Aim of the exercise
Continue the text about the boy kidnapped from an Oakland park in 1951, starting after its final sentence.

Extracted text

Vets reunited 73 years after kidnapping
Hard to believe this one. A young lad of 6, Luis Armando Albino, was kidnapped from the Oakland CA park in which he was playing with his brother and never found.
Albino and five of his siblings, brought by their mother from Puerto Rico, had just moved to Oakland the summer before his abduction in February 1951.
He was playing with his 10-year-old brother, Roger, at Jefferson Square Park at 7th Street and what is now Martin Luther King Jr. Way near the family’s home when a woman lured him away by promising to buy him candy, according to coverage by the Oakland Tribune at the time.
The woman flew him to the East Coast, where he eventually wound up living with another family who raised him as their son.
Cut to 2020. Albino’s niece, Alida Alequin, 63, took a DNA test, and among other info got a partial DNA match with a fellow across he country.
She said that Albino’s mother, Antonia, had always thought about Albino up until her death in 2005. She kept a newspaper clipping of the article about his kidnapping in her wallet, and a photo of Albino hung in the living room, Alequin said.
“She always had hope that he would come home,” Alequin told The Times.

(Stored records)
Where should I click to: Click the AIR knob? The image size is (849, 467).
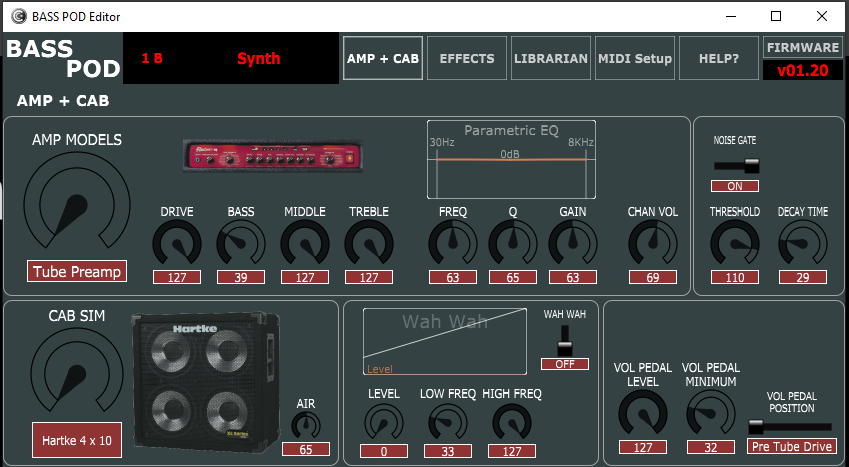[x=306, y=426]
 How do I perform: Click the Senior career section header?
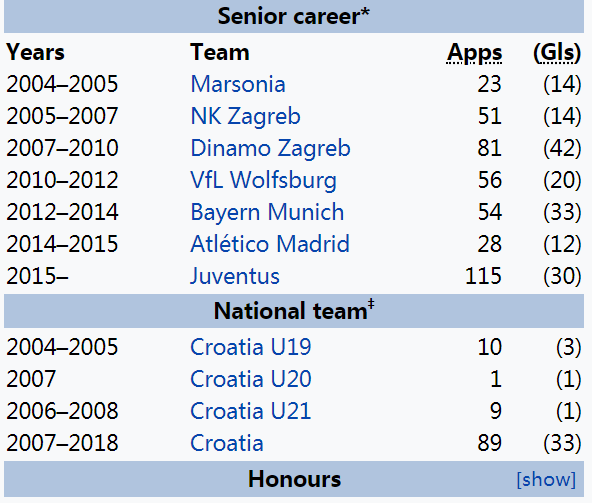pyautogui.click(x=294, y=16)
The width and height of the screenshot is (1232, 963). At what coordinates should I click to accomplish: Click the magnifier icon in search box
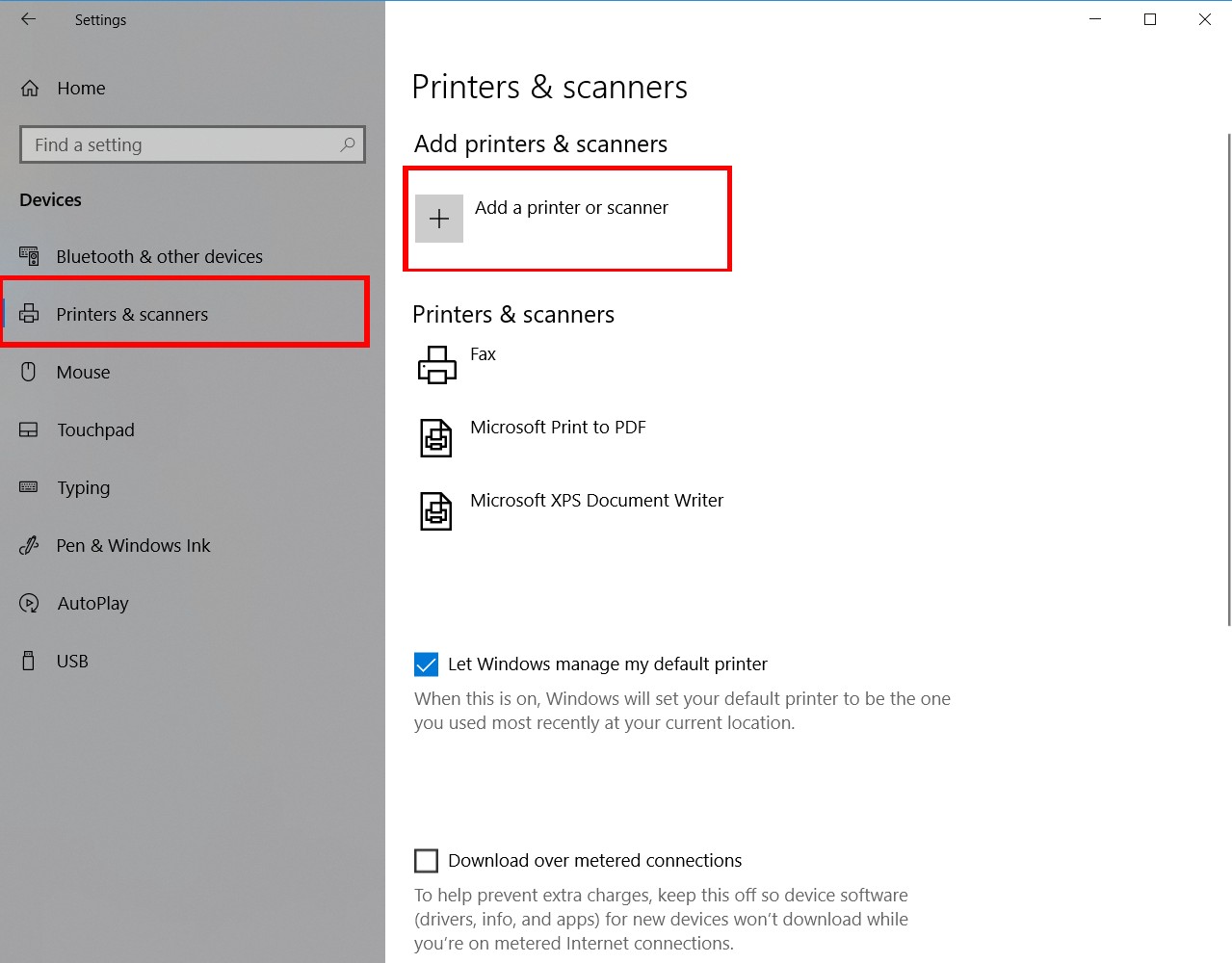348,144
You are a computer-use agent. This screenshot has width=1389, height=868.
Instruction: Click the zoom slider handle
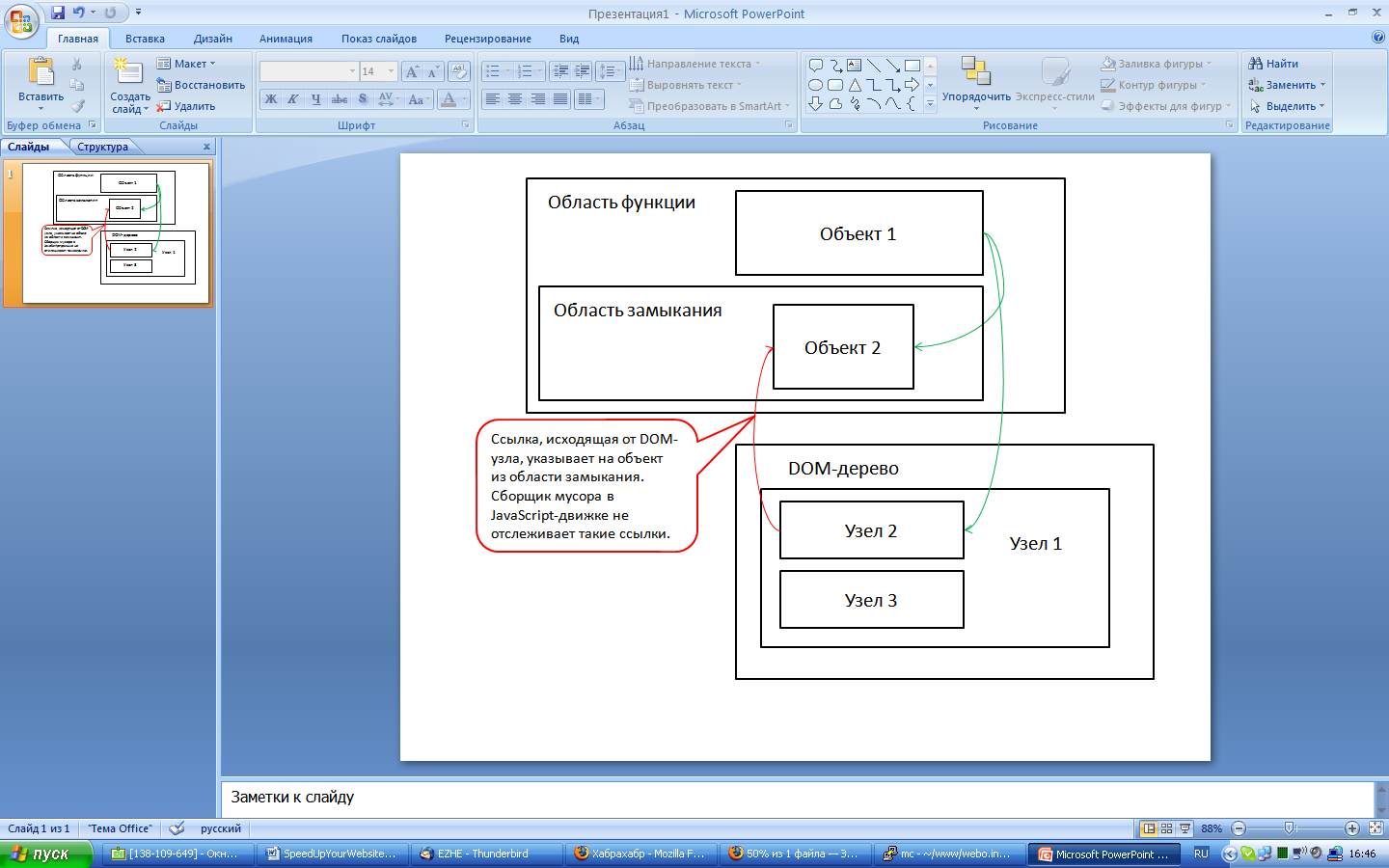tap(1290, 828)
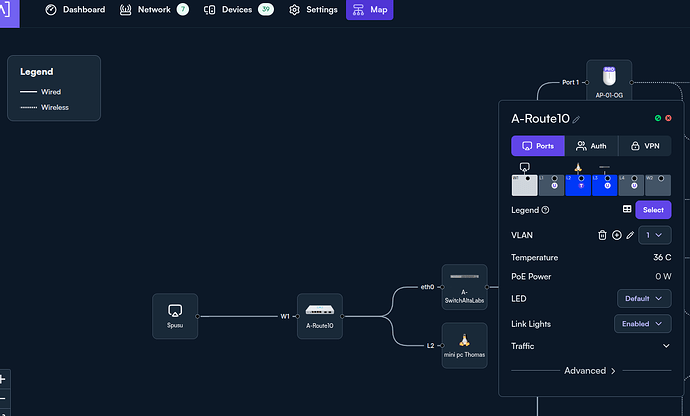Toggle port L2 in the port grid
This screenshot has height=416, width=690.
(x=578, y=185)
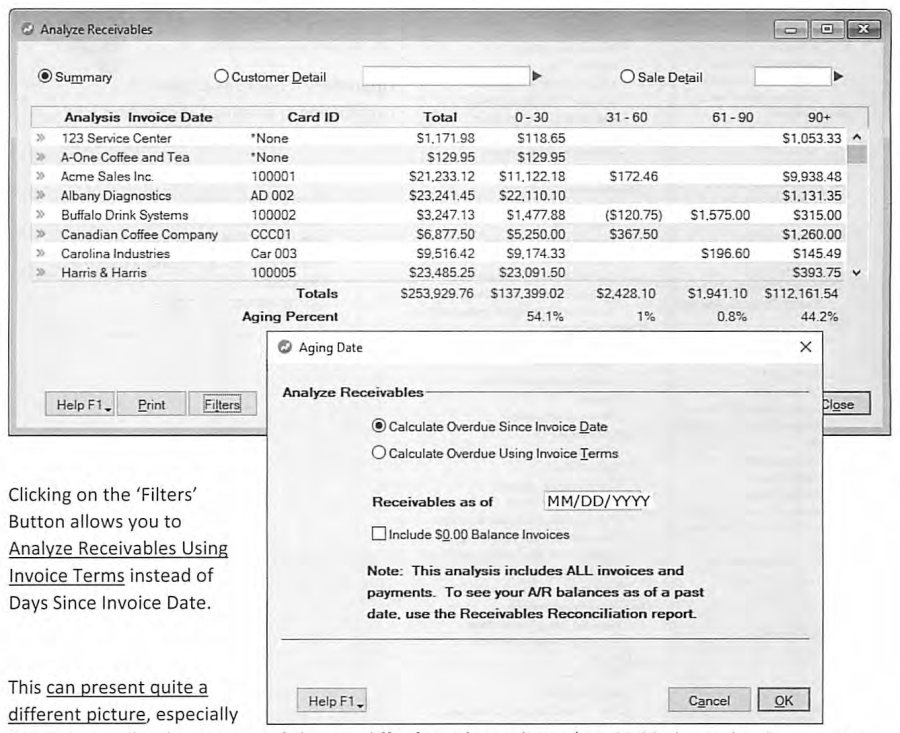Select the Customer Detail radio option
The image size is (900, 733).
tap(221, 76)
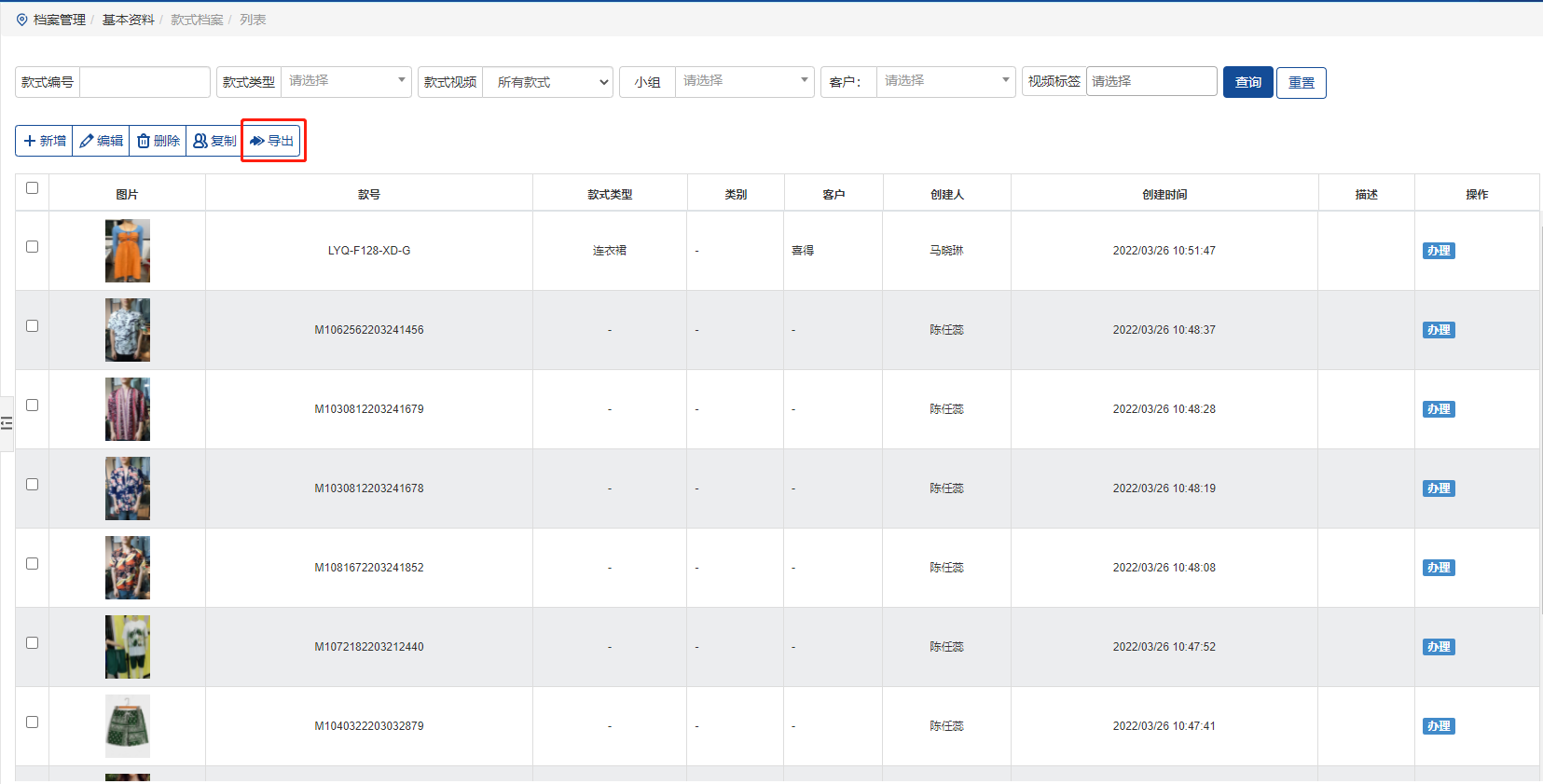1543x784 pixels.
Task: Click the 导出 (export) arrow icon button
Action: (x=271, y=141)
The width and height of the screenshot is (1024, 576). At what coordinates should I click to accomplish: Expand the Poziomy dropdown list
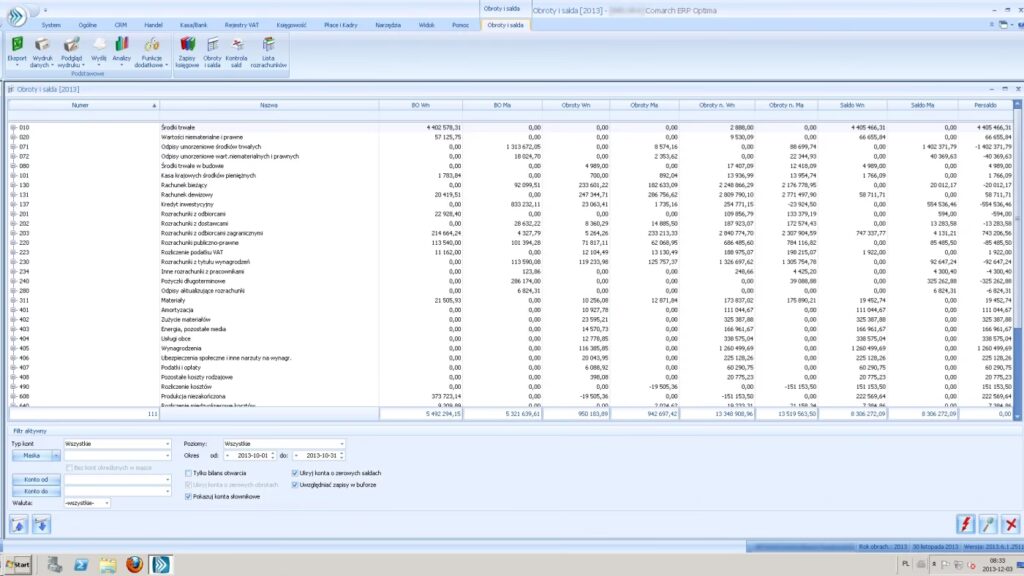pos(341,443)
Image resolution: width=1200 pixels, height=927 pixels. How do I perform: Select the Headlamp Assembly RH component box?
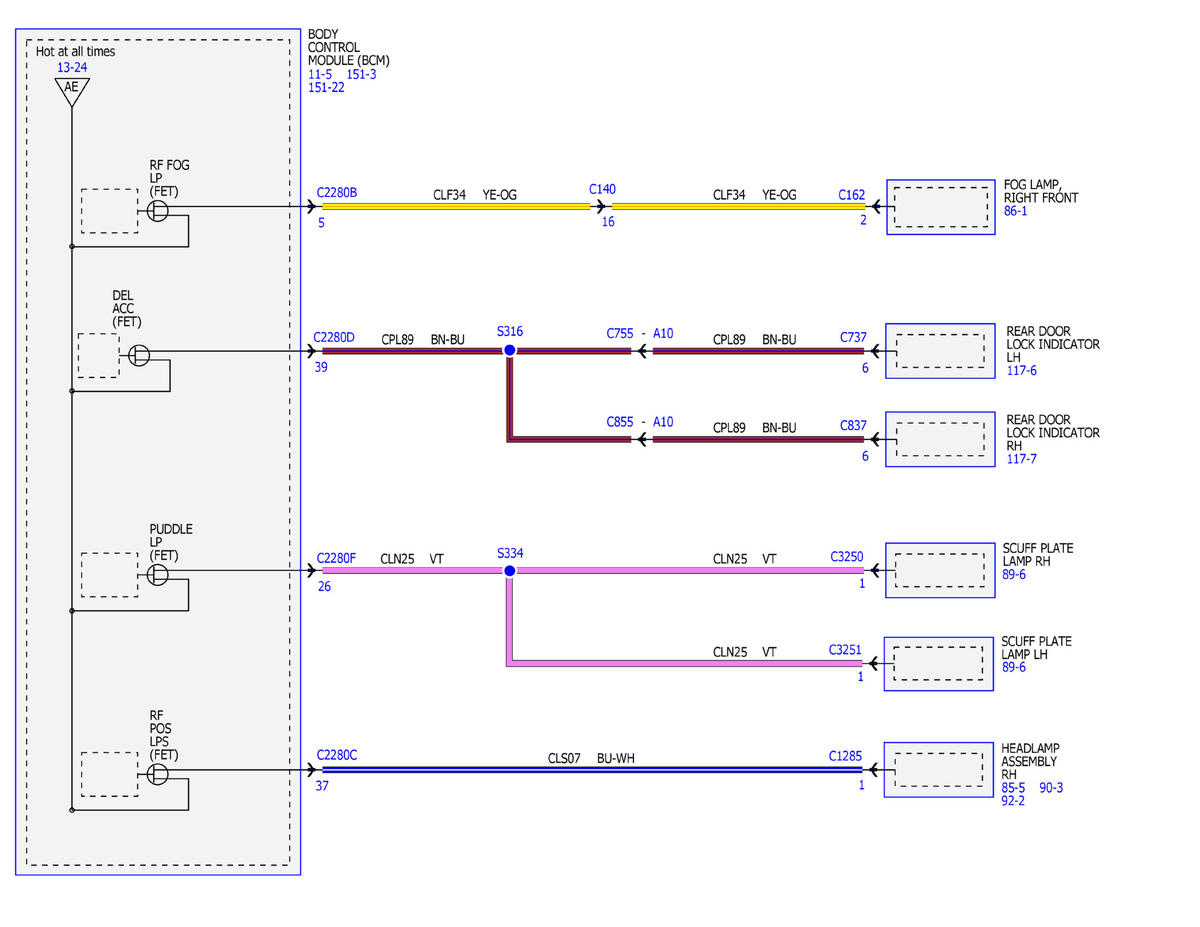[x=939, y=770]
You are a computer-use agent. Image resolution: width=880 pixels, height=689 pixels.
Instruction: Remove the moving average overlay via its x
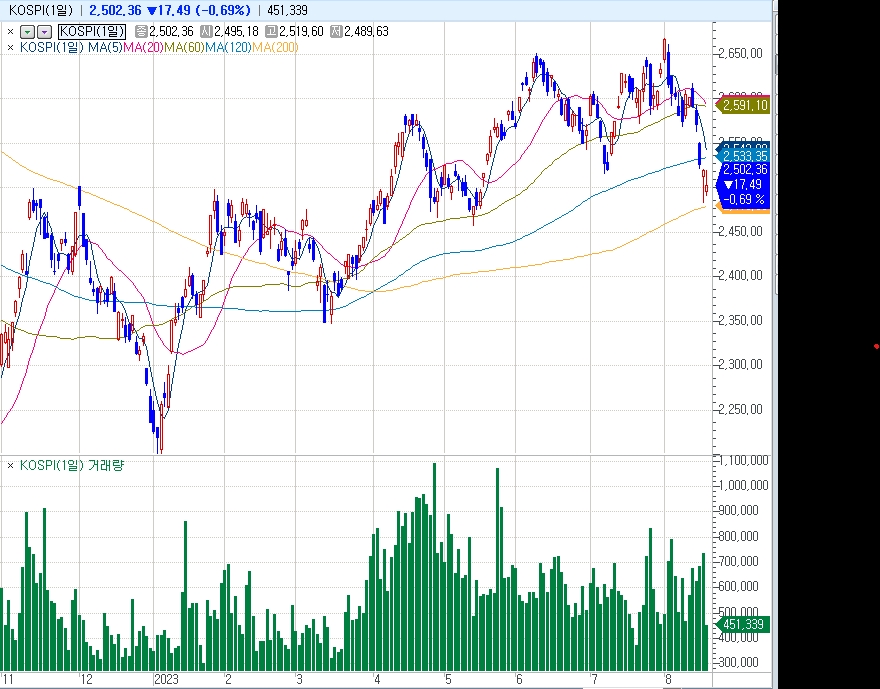pyautogui.click(x=10, y=48)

Result of this task
Earlier this year while reminiscing about the family with her daughters, Alequin had a spark of inspiration: “I started to name all my mom’s siblings, and when I got to the youngest, Luis, the baby, I paused in the middle of the sentence. I can’t explain what I felt but I said, ‘I don’t think this person I found on Ancestry was some half-brother like I first thought. I think he was the brother that was kidnapped.’ “
She persuaded the police to look into it, and eventually tracked Albino down on the East Coast, who provided a DNA sample which confirmed that he was indeed the long lost brother.
When Albino reunited with his family in California, “it was a lot of long tight hugs and tears, and then we sat down and we just talked,” Alequin said.
Albino and his brother Roger, who had been there the day he was kidnapped, bonded over their experience in the military, Roger having been an Air Force veteran. They spoke about their childhood, and their lives after the abduction, she said.
Albino is a retired firefighter and Marine Corps veteran who served two tours of duty in Vietnam, and himself a father and grandfather, according to his niece, Alida Alequin, a 63-year-old Oakland resident who found Albino and reunited him with his family. L.A. Times
Sadly, Roger passed away this summer not long after they met. Albino has another trip West to see his “new” family planned.
73 years.
What a story
Real life truly IS stranger than fiction.
I remember waking up hungover and groggy on that awful, beautiful Tuesday morning in September. After my GF called me to tell me to turn on my TV, It took several minutes to wrap my head around the fact that this was actually happening and not an upcoming Michael Bay trailer.
Wow! Modern technology…it CAN be wonderful. A different kind of Feel Good Story. Thanks, David.
RIP Roger
But I’m glad he’s reuniting with the rest of his family.
Did he get the candy?
Strangers always have the best candy.
Just WOW!! What a story!! I’m glad that they found each other and were able to have some closure. The poor mother went to her grave wondering and worrying about her baby.